Plans shelved for new Saint John refinery
Irving Oil Ltd. and partner BP PLC (BP-N50.65-0.05-0.10%) have shelved plans for an $8-billion refinery in Saint John, based on a stunning 30-year forecast that North American gasoline consumption has peaked for the foreseeable future.
Many refiners in the U.S. and Canada have re-evaluated expansion plans after last year's record oil prices and the recession have driven down demand.
A number of analysts now believe gasoline consumption in North America reached a high-water mark last year, and will remain weak even when the economy recovers.
An Irving executive said the partners concluded they simply wouldn't make a reasonable return on their proposed multibillion-dollar investment.
The family-owned oil company unveiled a proposal three years ago to build a 300,000-barrel-a-day facility to serve the northeast United States.
As refinery margins continued to grow, Irving took the next step 18 months ago and brought in BP as a high-profile partner to help shoulder the enormous capital costs.
But the market soured as rising crude costs ate into refinery profits, and then motorists cut back their driving as a result of record pump prices and the recession.
“Over the past year, some of the challenges have continued to grow and we've actually seen demand for our product fall off for the first time in many years,” Kevin Scott, Irving Oil's director of refining growth, said in an interview.
“We're looking at forecasts from 2015 to 2040, and we continue to see gasoline coming under pressure.”
He said an aging population, improvements in auto efficiency and a return of high oil prices will combine to rein in consumption.
At the same time, new refineries are coming on stream in India, China, Africa and the Middle East that will export gasoline and diesel fuel to North America and further undercut the profitability of domestic refiners, he said.
The Irving-BP decision is a blow for New Brunswick's dream of becoming an “energy hub” for eastern North America.
Irving is proceeding with the permitting of the refinery, which was planned for the Saint John waterfront next to the company's new liquefied natural gas facility. But Mr. Scott said there is only an “outside chance” that petroleum product markets would rebound sufficiently to allow the company to proceed.
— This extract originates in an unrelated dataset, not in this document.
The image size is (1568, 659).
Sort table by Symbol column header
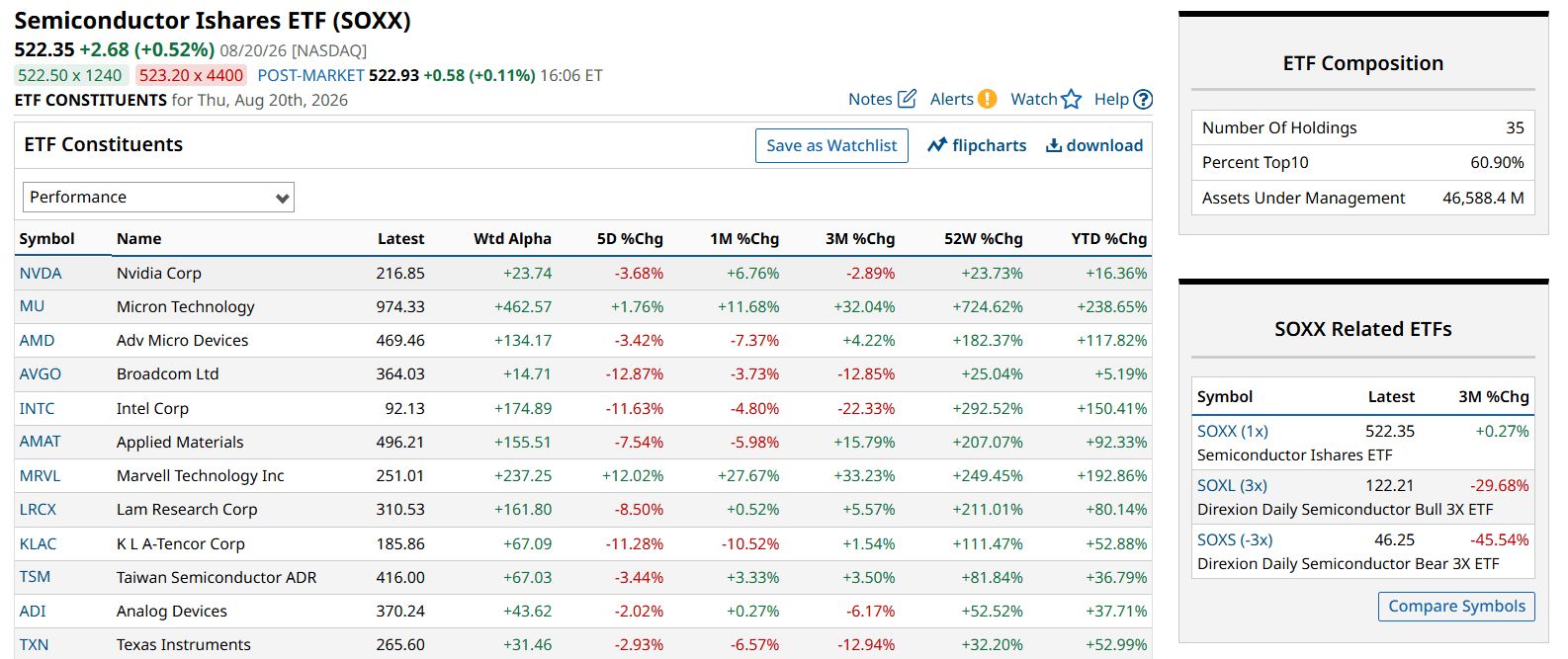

The U.S. industry has roughly one million barrels a day of idle refining capacity, while the amount of gasoline in storage tanks in the U.S. has risen to a 24-year high.
“I expect – and I have been suggesting for some time – that we've likely seen a peak in North American demand,” said Michael Ervin, an independent, Calgary-based petroleum analyst.
“I think we're going to see a lot of initiatives and technology that will result in a long-term decline in demand for motor fuels. And given that there is ample spare refining capacity in North America already, I think [Irving and BP] made the right decision.”
Earlier this month, Royal Dutch Shell PLC (RDS.A-N184.108.40.206%) announced it is conducting a strategic review of some of its global refining operations, including its 130,000-barrel-a-day refinery in Montreal. Options for the 75-year-old plant include continuing its operation, selling it or closing it and transforming the property into a terminal to receive imported petroleum products.
A year ago Shell abandoned plans to build a refinery near Sarnia, Ont., to handle production from Alberta's oil sands.
Shell and its partner, Saudi Refining, have also delayed by nearly two years the expansion of their jointly-owned plant in Texas. Other U.S. companies, including Valero Energy Corp., Marathon Oil Co. and ConocoPhillips Co., have also recently announced plans to delay or suspend expansion or upgrading of refineries.
The investment pullback has prompted complaints in U.S. Congress that the oil industry is deliberately restraining capacity to maintain high prices.
But Mr. Ervin said the new refinery investments don't offer a sufficient rate of return.
Until recently, refineries operated on thin margins, while oil industry profits were generated from the extraction and sale of the crude itself.
“The refining industry certainly added to corporate profitability over the past 10 to 15 years. Prior to that, refining had never been a particularly profitable business and I think we're seeing a return to that era,” the analyst said.
He expects to see some closings of smaller refineries in the United States, particularly those that have to make investments to meet environmental goals, including low-sulphur fuel mandates and greenhouse-gas emission targets.
While the current consensus is that North American gasoline demand has peaked, that could quickly change, said Spencer Knipping, a petroleum markets analyst for the Ontario government.
If the North American economy grows more strongly than expected, if governments back off environmental demands or if crude prices stay lower than forecast, consumption of gasoline and other petroleum products could outpace expectations.